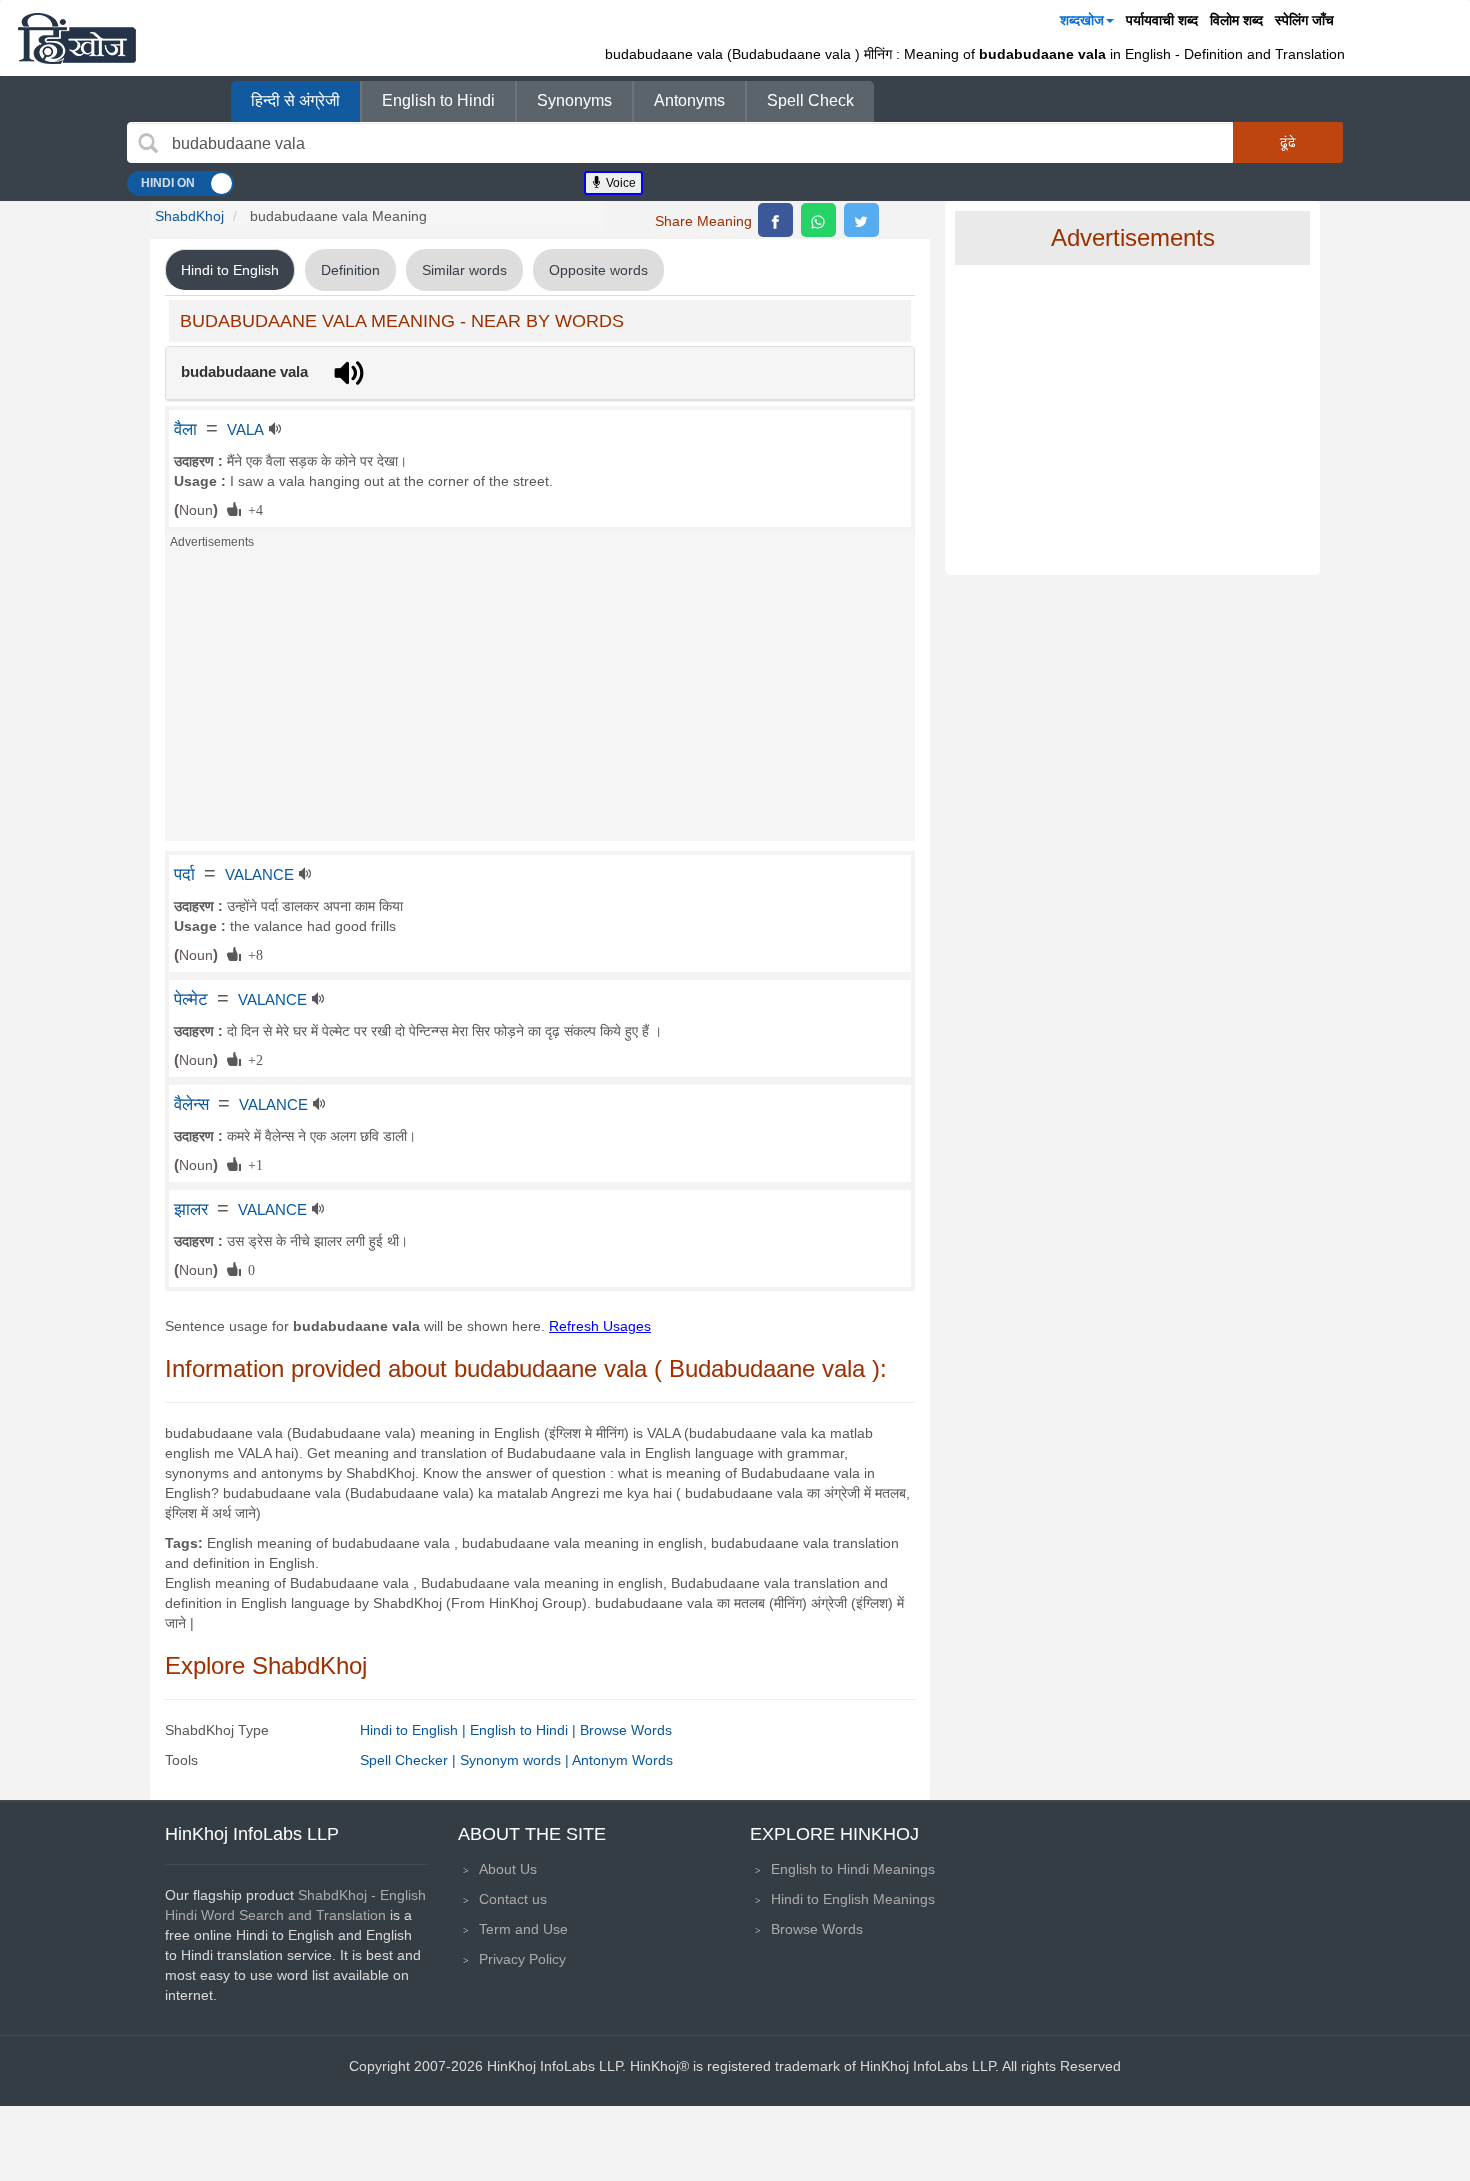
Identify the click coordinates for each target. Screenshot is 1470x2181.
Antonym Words (622, 1760)
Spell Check (810, 100)
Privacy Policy (522, 1959)
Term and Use (523, 1929)
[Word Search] (148, 143)
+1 (252, 1164)
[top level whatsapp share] (818, 220)
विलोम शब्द (1236, 20)
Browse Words (626, 1730)
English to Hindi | (525, 1730)
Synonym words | (516, 1760)
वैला (185, 429)
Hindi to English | (415, 1730)
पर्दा (184, 874)
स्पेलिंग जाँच (1304, 20)
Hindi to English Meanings (853, 1899)
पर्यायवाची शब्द (1162, 20)
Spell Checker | (410, 1760)
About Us (508, 1869)
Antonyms (689, 100)
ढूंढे (1288, 142)
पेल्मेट (191, 999)
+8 (252, 954)
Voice (619, 183)
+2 (252, 1059)
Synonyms (574, 100)
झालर (191, 1209)
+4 (252, 509)
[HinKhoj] (77, 38)
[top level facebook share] (775, 220)
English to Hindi (438, 100)
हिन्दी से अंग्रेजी (295, 100)
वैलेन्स (191, 1104)
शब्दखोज (1082, 20)
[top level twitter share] (861, 220)
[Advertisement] (540, 701)
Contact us (513, 1899)
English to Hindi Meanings (853, 1869)
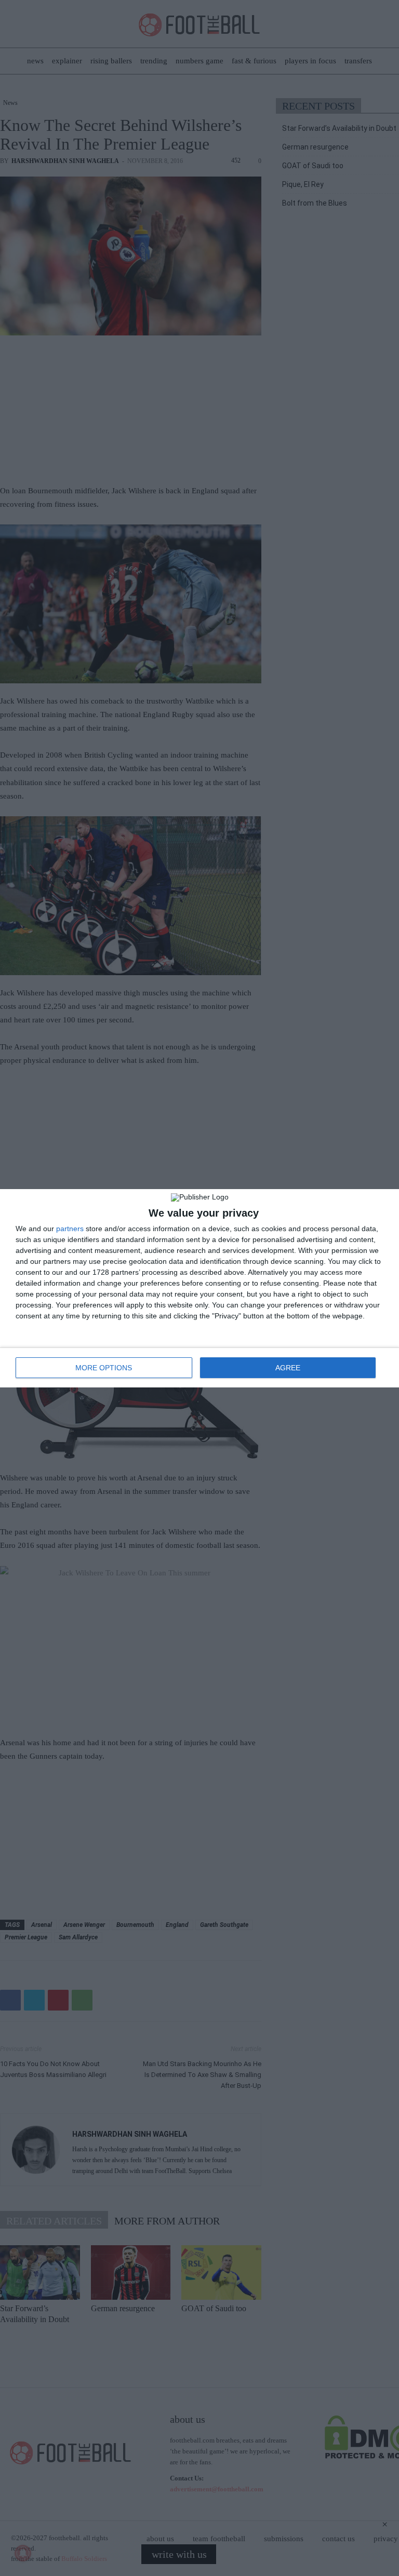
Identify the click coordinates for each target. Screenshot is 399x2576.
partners (70, 1228)
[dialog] (199, 1288)
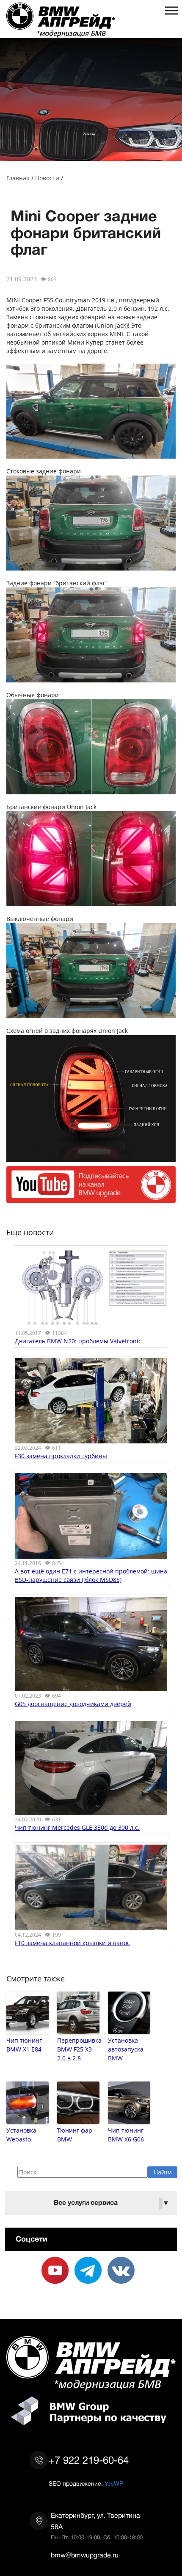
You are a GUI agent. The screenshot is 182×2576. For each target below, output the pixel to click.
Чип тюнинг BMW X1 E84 (24, 2044)
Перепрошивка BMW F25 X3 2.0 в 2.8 (78, 2049)
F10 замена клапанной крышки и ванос (72, 1943)
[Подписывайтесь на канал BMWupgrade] (91, 1199)
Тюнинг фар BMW (74, 2134)
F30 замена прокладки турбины (61, 1456)
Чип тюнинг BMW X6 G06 (126, 2134)
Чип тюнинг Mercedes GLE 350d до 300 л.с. (77, 1827)
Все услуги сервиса (111, 2203)
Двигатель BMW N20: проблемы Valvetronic (78, 1341)
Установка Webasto (21, 2134)
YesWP (114, 2483)
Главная (18, 178)
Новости (47, 178)
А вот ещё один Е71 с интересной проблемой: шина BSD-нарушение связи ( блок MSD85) (91, 1575)
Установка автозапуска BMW (125, 2049)
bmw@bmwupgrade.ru (85, 2555)
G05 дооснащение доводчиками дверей (73, 1704)
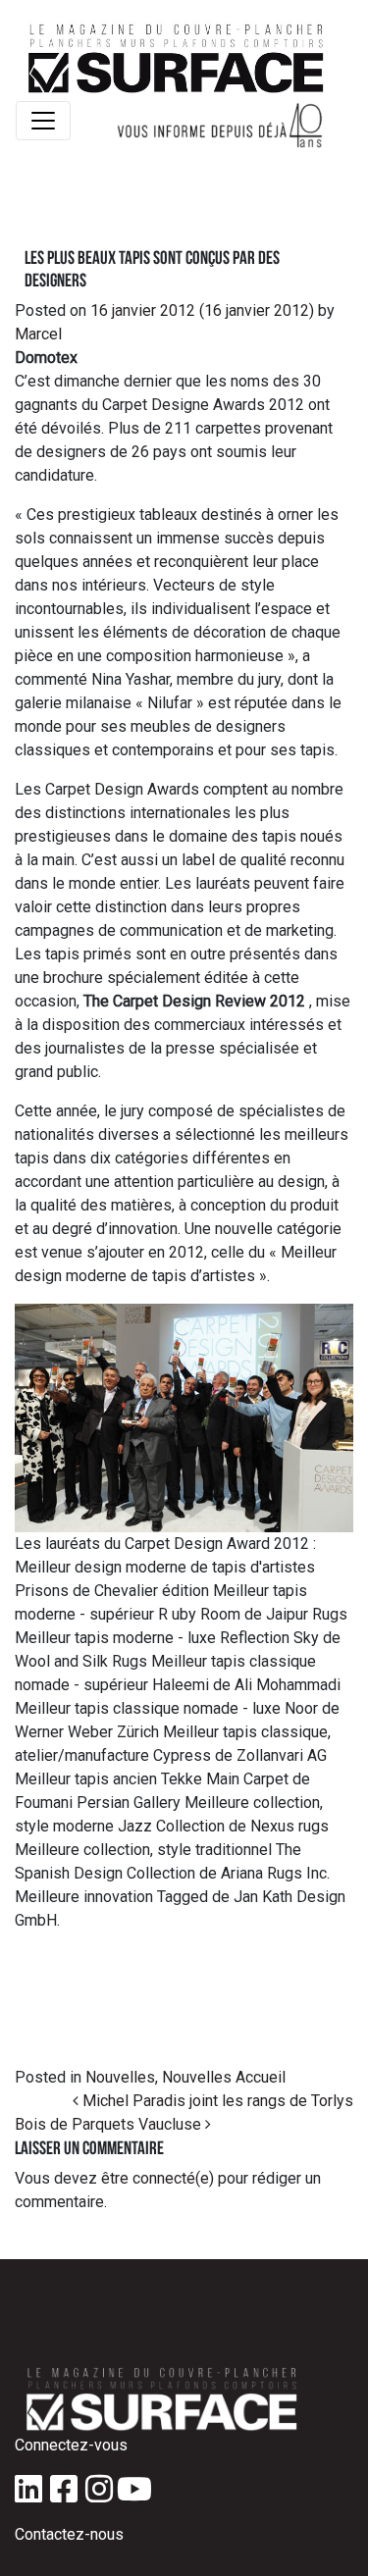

Work item: The answer is every line of the data, exactly as written, with the pictures dropped.

Solution for this problem:
Identify the click coordinates for each target. Screenshot is 1470x2181.
Antonym Words (622, 1760)
Spell Check (810, 100)
Privacy Policy (522, 1959)
Term and Use (523, 1929)
[Word Search] (148, 143)
+1 (252, 1164)
[top level whatsapp share] (818, 220)
विलोम शब्द (1236, 20)
Browse Words (626, 1730)
English to Hindi | (525, 1730)
Synonym words | (516, 1760)
वैला (185, 429)
Hindi to English | (415, 1730)
पर्दा (184, 874)
स्पेलिंग जाँच (1304, 20)
Hindi to English Meanings (853, 1899)
पर्यायवाची शब्द (1162, 20)
Spell Checker | (410, 1760)
About Us (508, 1869)
Antonyms (689, 100)
ढूंढे (1288, 142)
पेल्मेट (191, 999)
+8 (252, 954)
Voice (619, 183)
+2 (252, 1059)
Synonyms (574, 100)
झालर (191, 1209)
+4 (252, 509)
[HinKhoj] (77, 38)
[top level facebook share] (775, 220)
English to Hindi (438, 100)
हिन्दी से अंग्रेजी (295, 100)
वैलेन्स (191, 1104)
शब्दखोज (1082, 20)
[top level twitter share] (861, 220)
[Advertisement] (540, 701)
Contact us (513, 1899)
English to Hindi Meanings (853, 1869)
Identify the click coordinates for each target. Screenshot is 399x2576.
partners (70, 1228)
[dialog] (199, 1288)
You are a GUI agent. The screenshot is 182×2576. For each target below, output the pixel to click.
Чип тюнинг BMW X1 E84 (24, 2044)
Перепрошивка BMW F25 X3 2.0 в 2.8 (78, 2049)
F10 замена клапанной крышки и ванос (72, 1943)
[Подписывайтесь на канал BMWupgrade] (91, 1199)
Тюнинг фар BMW (74, 2134)
F30 замена прокладки турбины (61, 1456)
Чип тюнинг BMW X6 G06 (126, 2134)
Чип тюнинг Mercedes GLE 350d до 300 л.с. (77, 1827)
Все услуги сервиса (111, 2203)
Двигатель BMW N20: проблемы Valvetronic (78, 1341)
Установка Webasto (21, 2134)
YesWP (114, 2483)
Главная (18, 178)
Новости (47, 178)
А вот ещё один Е71 с интересной проблемой: шина BSD-нарушение связи ( блок MSD85) (91, 1575)
Установка автозапуска BMW (125, 2049)
bmw@bmwupgrade.ru (85, 2555)
G05 дооснащение доводчиками дверей (73, 1704)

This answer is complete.